This seminar targets those who have occasional need to transfer computer generated images to videotape, for use at conference presentations, client communications, etc., where NTSC encoding and VHS tape often are employed. Differences between RGB computer video and NTSC video standards are discussed. General guidelines are offered for designing images in a way that anticipates and avoids common problems with color and resoultion that can occur with the transfer of computer graphics images to videotape.

These notes are designed for a presentation situation in which simultaneous computer projection and NTSC video displays are compared to illustrate various artifacts introduced by NTSC encoding of computer graphics images. So, the effectiveness of many of the following illustrations is lost on the web.

Computer Video versus NTSC Video

• Raster displays
  
  

  
  
  

  • Rows of RGB phosphor triads
    
    
    
    
  • Proportionally excited by voltages
  • Colors are ``added'' at the emissive display

  
  
  

• Computer Video
  
  
  
  
  • Typically non-interlaced
  • Typically 60 refresh cycles per second or higher
  • RGB component signal throughout the system
  • Various spatial resolutions, increasingly in ``workstation'' range (ie. 1280 x 1024 pixels)

........

### What to work on
Answer these questions using the seminar notes.
(a) What tape format do the notes say is often used along with NTSC encoding?
(b) Where are colors "added" on a raster display?
(c) What refresh rate is typical for computer video?
The entries have nothing to do with this.

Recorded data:
........

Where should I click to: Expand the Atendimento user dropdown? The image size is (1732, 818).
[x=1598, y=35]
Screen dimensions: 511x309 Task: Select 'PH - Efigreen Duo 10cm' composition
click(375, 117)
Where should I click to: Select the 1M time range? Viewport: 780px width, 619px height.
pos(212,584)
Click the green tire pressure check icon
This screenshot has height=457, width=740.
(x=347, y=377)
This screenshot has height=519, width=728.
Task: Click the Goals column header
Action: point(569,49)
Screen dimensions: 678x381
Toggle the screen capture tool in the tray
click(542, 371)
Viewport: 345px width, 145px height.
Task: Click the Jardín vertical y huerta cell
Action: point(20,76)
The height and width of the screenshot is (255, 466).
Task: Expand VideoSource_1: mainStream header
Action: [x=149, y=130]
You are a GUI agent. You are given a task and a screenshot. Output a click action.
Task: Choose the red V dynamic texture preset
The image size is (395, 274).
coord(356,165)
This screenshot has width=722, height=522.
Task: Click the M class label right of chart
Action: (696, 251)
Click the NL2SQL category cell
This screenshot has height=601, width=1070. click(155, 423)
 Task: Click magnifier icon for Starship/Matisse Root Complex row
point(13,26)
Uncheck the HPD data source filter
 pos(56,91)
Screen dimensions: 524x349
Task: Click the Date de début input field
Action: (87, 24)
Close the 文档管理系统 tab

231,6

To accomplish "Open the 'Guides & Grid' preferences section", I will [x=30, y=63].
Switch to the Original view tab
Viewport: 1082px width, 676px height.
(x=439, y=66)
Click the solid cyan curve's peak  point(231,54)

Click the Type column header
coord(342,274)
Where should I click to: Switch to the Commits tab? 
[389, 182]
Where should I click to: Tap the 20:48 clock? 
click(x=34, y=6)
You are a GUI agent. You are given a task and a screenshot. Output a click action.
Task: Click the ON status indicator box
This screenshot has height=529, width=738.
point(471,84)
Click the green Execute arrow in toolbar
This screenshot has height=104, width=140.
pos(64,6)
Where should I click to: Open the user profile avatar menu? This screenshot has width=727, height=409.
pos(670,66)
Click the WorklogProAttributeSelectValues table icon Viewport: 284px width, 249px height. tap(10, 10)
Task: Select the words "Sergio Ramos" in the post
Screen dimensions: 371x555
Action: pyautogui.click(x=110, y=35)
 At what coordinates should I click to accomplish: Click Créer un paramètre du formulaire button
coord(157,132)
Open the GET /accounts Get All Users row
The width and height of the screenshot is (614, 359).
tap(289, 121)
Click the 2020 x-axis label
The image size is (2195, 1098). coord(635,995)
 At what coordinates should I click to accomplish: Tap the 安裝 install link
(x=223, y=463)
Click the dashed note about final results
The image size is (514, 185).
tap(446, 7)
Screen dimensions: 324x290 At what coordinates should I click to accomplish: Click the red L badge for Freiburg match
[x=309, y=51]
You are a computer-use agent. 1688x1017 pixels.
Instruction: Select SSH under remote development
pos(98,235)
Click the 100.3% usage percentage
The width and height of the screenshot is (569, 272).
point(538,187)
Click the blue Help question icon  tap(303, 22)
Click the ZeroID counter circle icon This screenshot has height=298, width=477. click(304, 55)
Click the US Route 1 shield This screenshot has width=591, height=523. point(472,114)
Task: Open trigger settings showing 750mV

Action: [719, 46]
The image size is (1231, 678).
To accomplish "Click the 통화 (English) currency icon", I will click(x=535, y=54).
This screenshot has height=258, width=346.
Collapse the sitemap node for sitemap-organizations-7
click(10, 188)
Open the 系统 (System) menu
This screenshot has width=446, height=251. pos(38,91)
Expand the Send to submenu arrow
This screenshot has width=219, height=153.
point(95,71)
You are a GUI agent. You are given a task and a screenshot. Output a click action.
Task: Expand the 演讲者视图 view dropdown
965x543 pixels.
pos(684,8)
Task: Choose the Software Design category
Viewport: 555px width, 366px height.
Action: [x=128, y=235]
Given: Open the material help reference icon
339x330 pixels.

........

### Answer for this exercise
(a) VHS
(b) At the emissive display
(c) 60 refresh cycles per second or higher